Realism to Deception: Investigating Deepfake Detectors Against Face Enhancement
It addresses a vulnerability in deepfake detection for forensic applications, but the work is incremental as it systematically evaluates existing enhancement methods rather than proposing new solutions.
This study investigated how face enhancement techniques, which improve perceptual quality, can degrade deepfake detector accuracy by distorting biometric features, finding that basic filters reduce detection accuracy by up to 64.63% and GAN-based methods by up to 75.12%.

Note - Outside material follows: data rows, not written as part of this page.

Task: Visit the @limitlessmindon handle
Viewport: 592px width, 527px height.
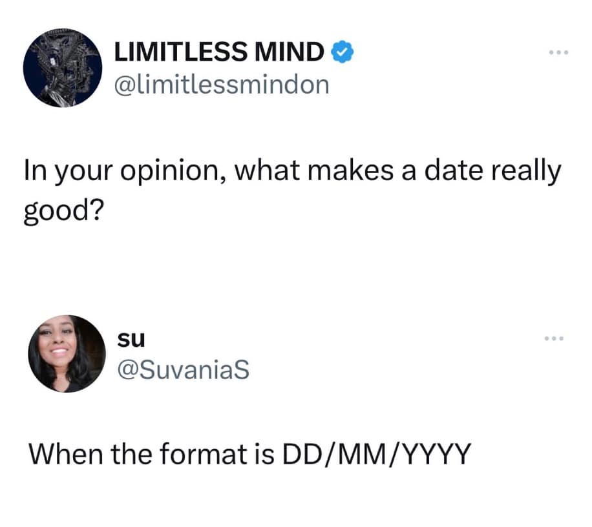Action: 221,83
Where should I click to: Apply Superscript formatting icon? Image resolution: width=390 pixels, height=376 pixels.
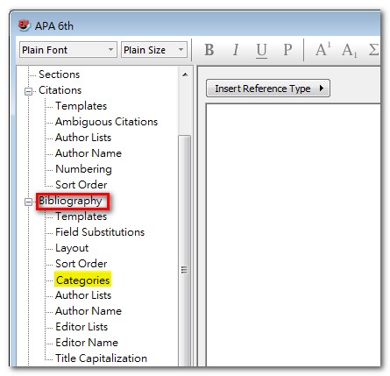[x=323, y=49]
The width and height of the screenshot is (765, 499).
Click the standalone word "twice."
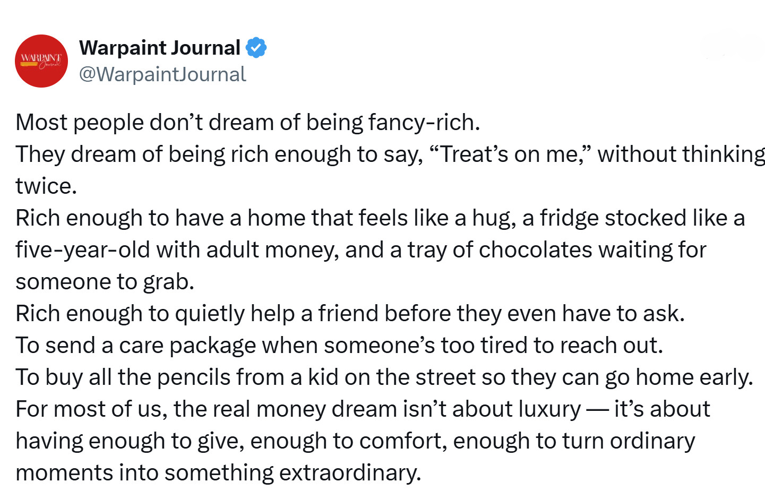click(46, 186)
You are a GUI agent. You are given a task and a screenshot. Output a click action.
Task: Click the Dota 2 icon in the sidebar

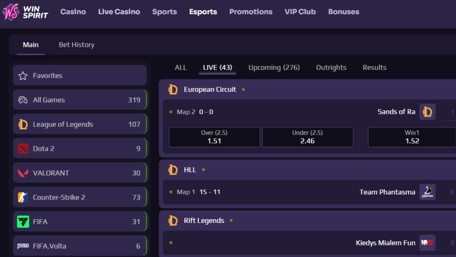pyautogui.click(x=23, y=148)
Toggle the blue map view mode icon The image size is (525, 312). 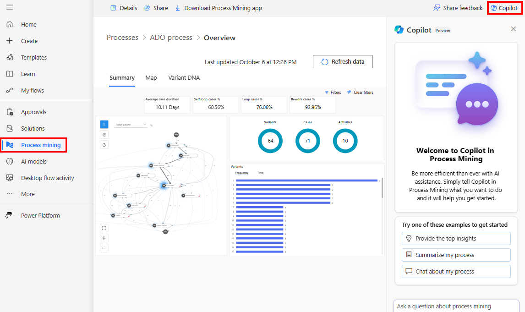tap(104, 124)
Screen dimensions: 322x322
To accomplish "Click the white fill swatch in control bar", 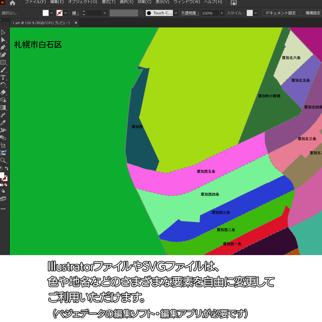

Face enhancement techniques are widely used to enhance facial appearance. However, they can inadvertently distort biometric features, leading to significant decrease in the accuracy of deepfake detectors. This study hypothesizes that these techniques, while improving perceptual quality, can degrade the performance of deepfake detectors. To investigate this, we systematically evaluate whether commonly used face enhancement methods can serve an anti-forensic role by reducing detection accuracy. We use both traditional image processing methods and advanced GAN-based enhancements to evaluate the robustness of deepfake detectors. We provide a comprehensive analysis of the effectiveness of these enhancement techniques, focusing on their impact on Naïve, Spatial, and Frequency-based detection methods. Furthermore, we conduct adversarial training experiments to assess whether exposure to face enhancement transformations improves model robustness. Experiments conducted on the FaceForensics++, DeepFakeDetection, and CelebDF-v2 datasets indicate that even basic enhancement filters can significantly reduce detection accuracy achieving ASR up to 64.63\%. In contrast, GAN-based techniques further exploit these vulnerabilities, achieving ASR up to 75.12\%. Our results demonstrate that face enhancement methods can effectively function as anti-forensic tools, emphasizing the need for more resilient and adaptive forensic methods.